The documentary “The Coming War on China” by John Pilger was recommended to me by Caitlin Johnstone as a source that provides evidence for her stance that the US is trying to absorb the remaining nations not yet under its hegemony and establish an imperial world order (Check out Johnstone’s articles for more details on this).

Well, I watched the documentary, and while it does have a similar claim, I could only identify one piece of evidence it used to support its claim in the nearly two-hour run-time.

It was an interesting documentary; I learned some history that I hadn’t known about before, but it isn’t what I’d call compelling. So, in order to spare others from watching it with the same expectations I had, I thought I’d share the notes I took on it.

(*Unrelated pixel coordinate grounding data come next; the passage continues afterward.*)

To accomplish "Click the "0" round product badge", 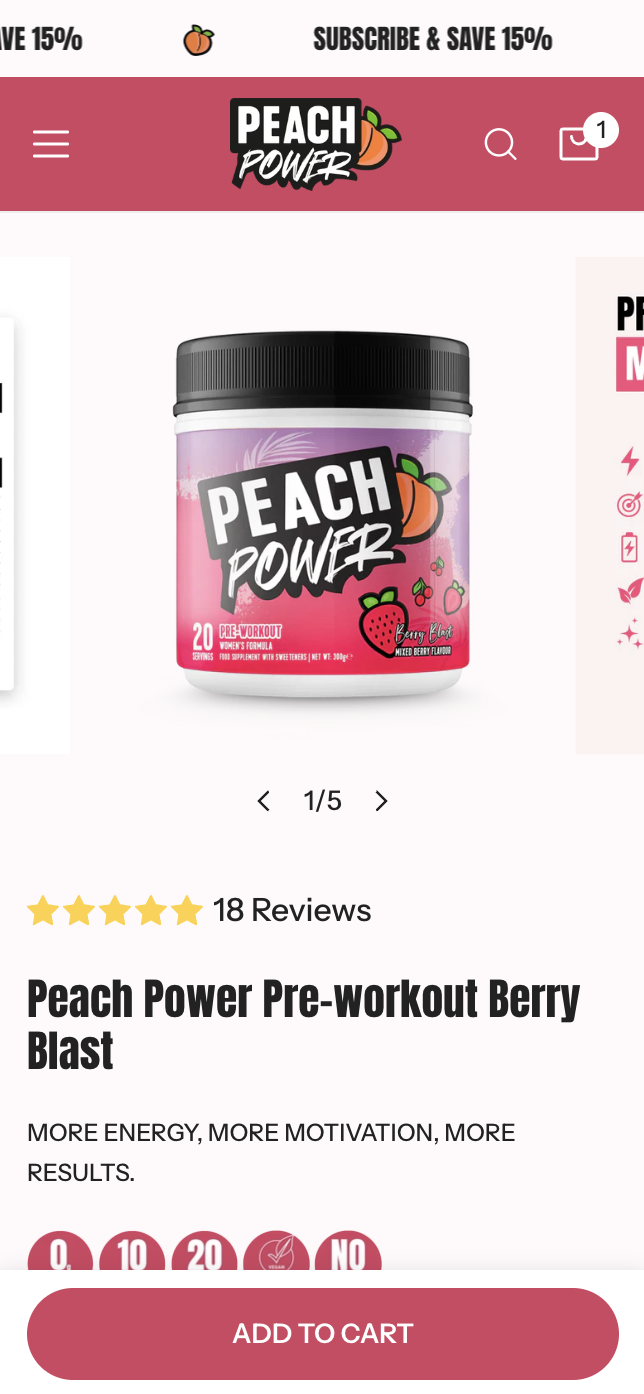I will (x=60, y=1251).
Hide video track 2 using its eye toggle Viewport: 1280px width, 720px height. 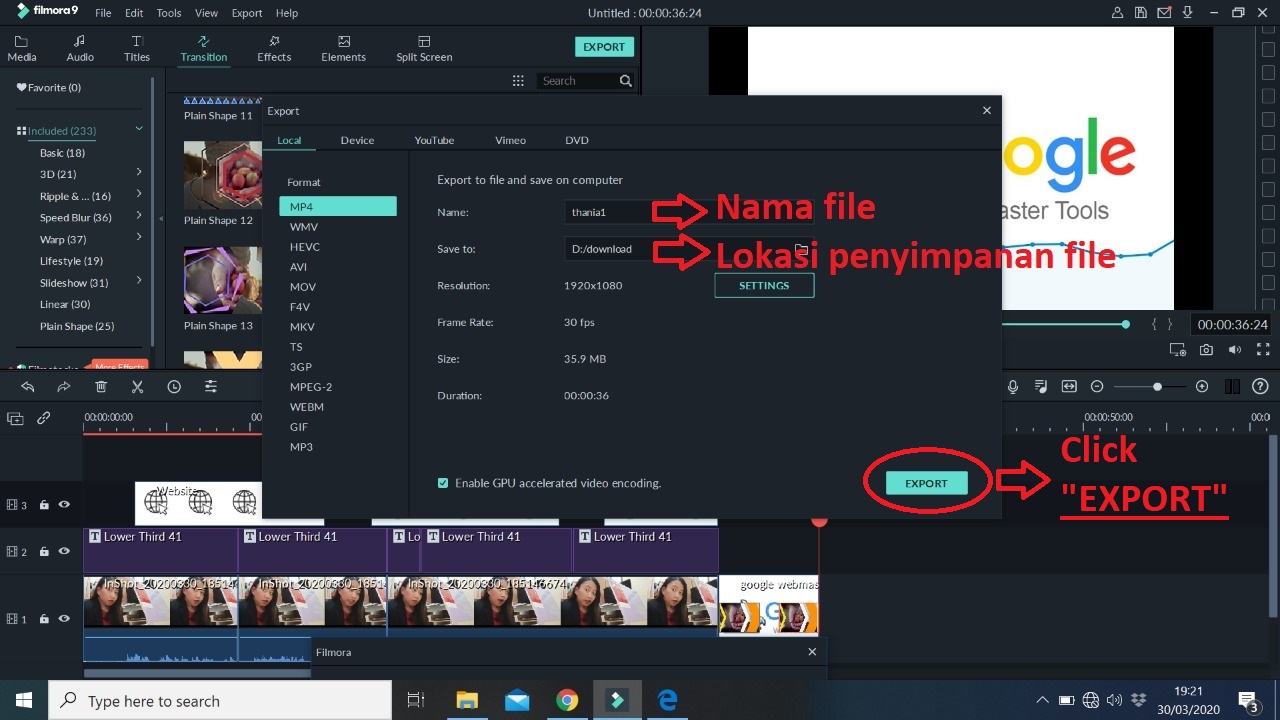pos(64,550)
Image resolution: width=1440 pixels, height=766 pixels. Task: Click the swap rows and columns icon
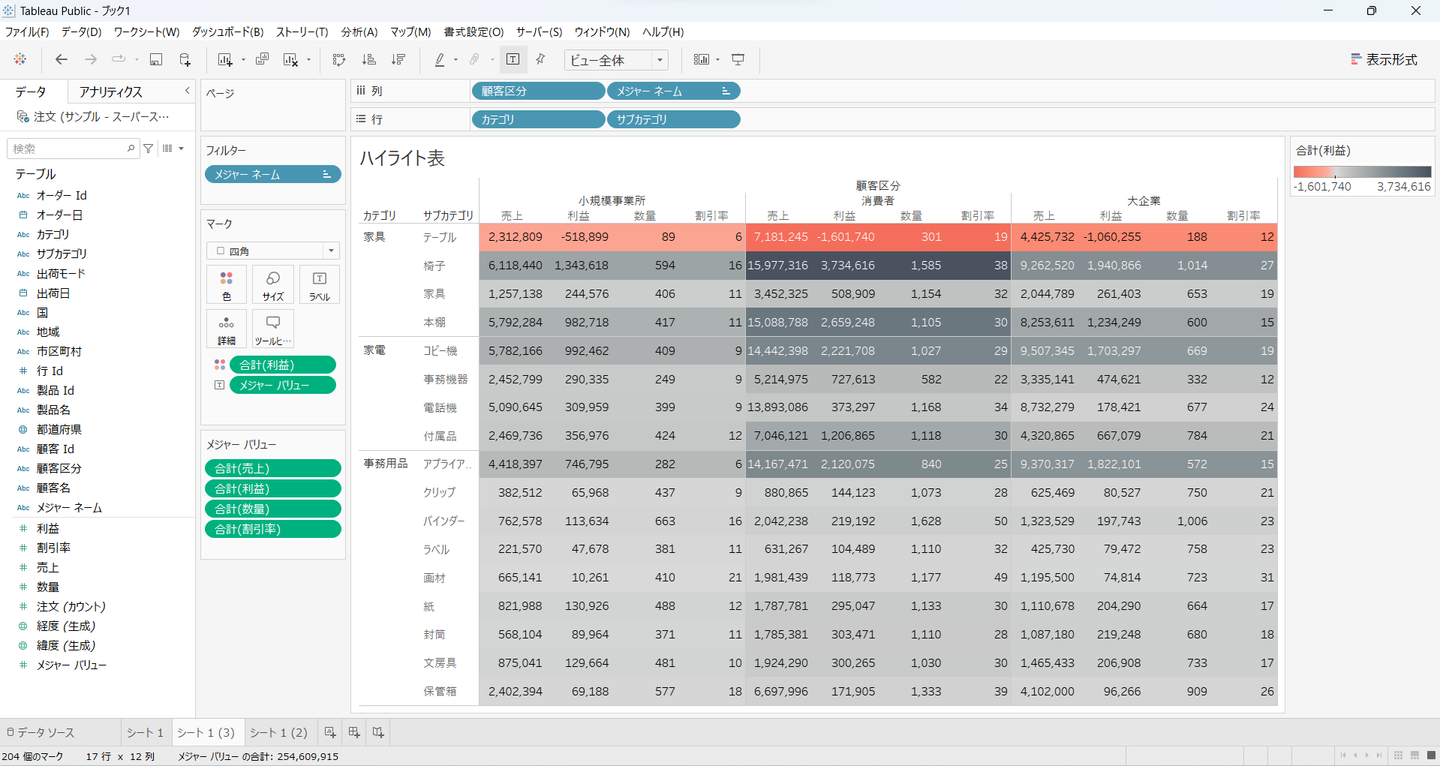[x=339, y=60]
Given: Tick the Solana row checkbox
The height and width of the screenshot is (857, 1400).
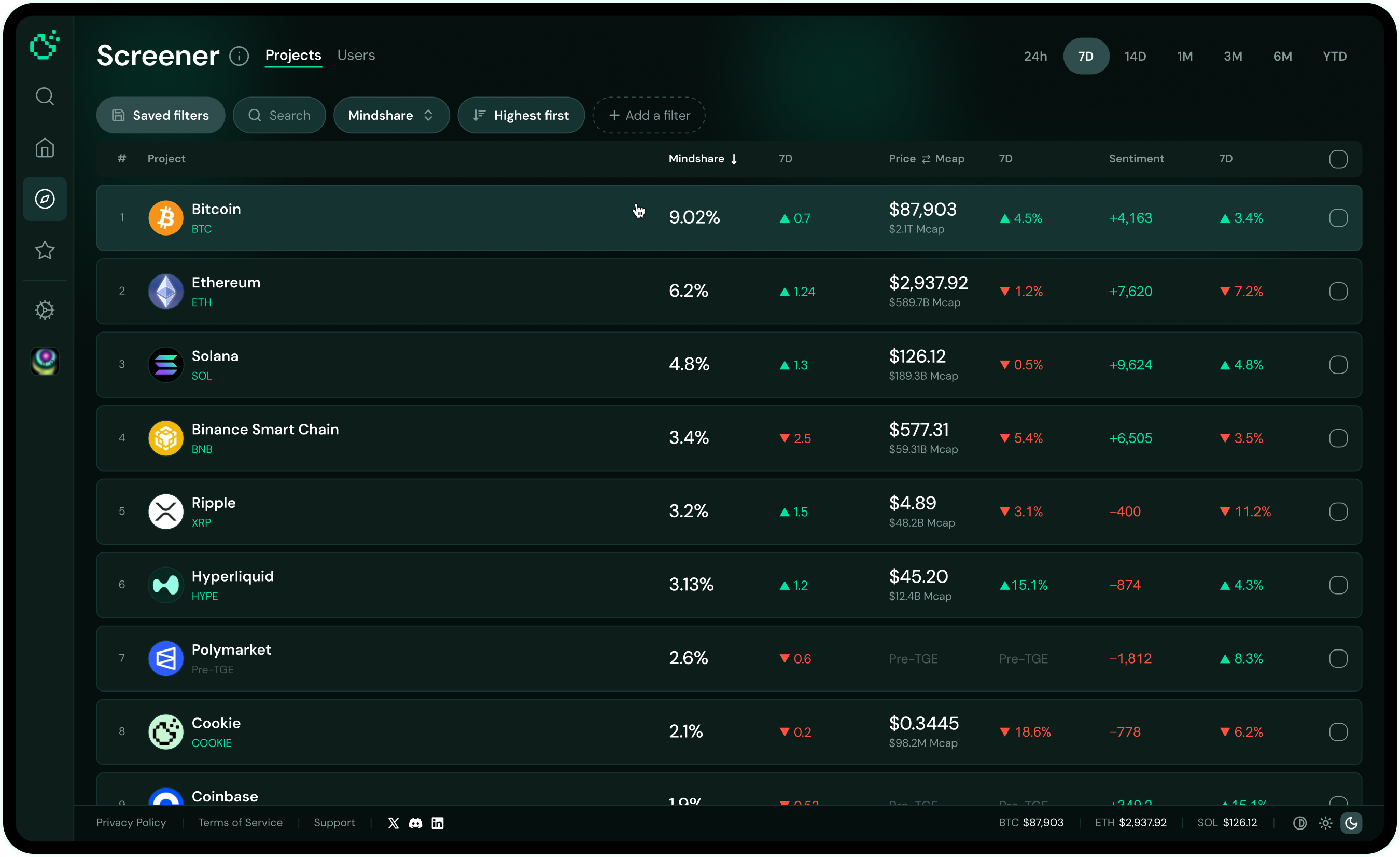Looking at the screenshot, I should [1338, 365].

First, here is Pilger’s thesis statement:

“The aim of this film is to break a silence: the United States and China may well be on a path to war, and nuclear war is no longer unthinkable. In a few years China has become the world’s second-biggest economic power. The United States is the world’s biggest military power, with bases and missiles and ships covering every continent, every ocean. China is a threat to this dominance, says Washington. But who is the threat? This film is about shifting power, and great danger. It’s also a film about the human spirit, and the rise of an extraordinary resistance among people on the front line of a coming war where the words “never again” have an urgent meaning for all of us.”

From this, one would expect his documentary to provide evidence and analysis for the claim that the US and China are dangerously close to war, and perhaps also to talk about reasons for this situation. It doesn’t.

This is what it does focus on:

Bikini island bomb test
- Purposeful human tests?
- Project 4.1
Marshall islands mistreatment
Discrimination against Chinese people
- Chinese exclusion act
Opium money
- Western countries taking over Chinese cities
- Boxer rebellion
When Mau takes power, the westerners leave
- Mau being an enemy of the Capitalist West is a lie
- Mau’s pro-Capitalist and pro-America note before his revolution
- He wanted to meet with American presidents
New China has lifted its citizens out of poverty
- New Capitalism
- More rich people
But the income gap is still wide
- Poverty and mistreatment of migrant workers
Women discriminated against in the workplace
Tiananmen square massacre
Lack of freedom of expression
- Liu Xiaobo
- In prison for advocating democratic governance
Lots of protests recently
- For gov seizure of land
- More economic-based rather than political
US bases in Okinawa
- Facing protests from the people
- New governor won election on the issue of preventing a new base
- Issue went to Japanese courts
- Safety issues with American planes
Missiles on Okinawa were aimed at China during the Cold War
- Almost fired nukes at China during the Cuban missile crisis
- Major who gave the false order was court-martialed
South Korean navy built a military base for the US navy
- Protests there too
Lots of military bases mean the US is an empire
- 4000 in the US
- Almost 1000 around the world
- Maintained by independent states
- Don’t have autonomy over their foreign policy
Lilypad bases
- Small, secretive bases
- Supposedly set up to combat China’s economic influence
Obama raised nuclear spending

Now, none of this is really evidence that the US and China are on the path to war. It certainly isn’t evidence that the US is the one starting this war. And I can’t possibly conceive how this can be interpreted as evidence that the US is trying to take over the world. This is just a rambling history documentary.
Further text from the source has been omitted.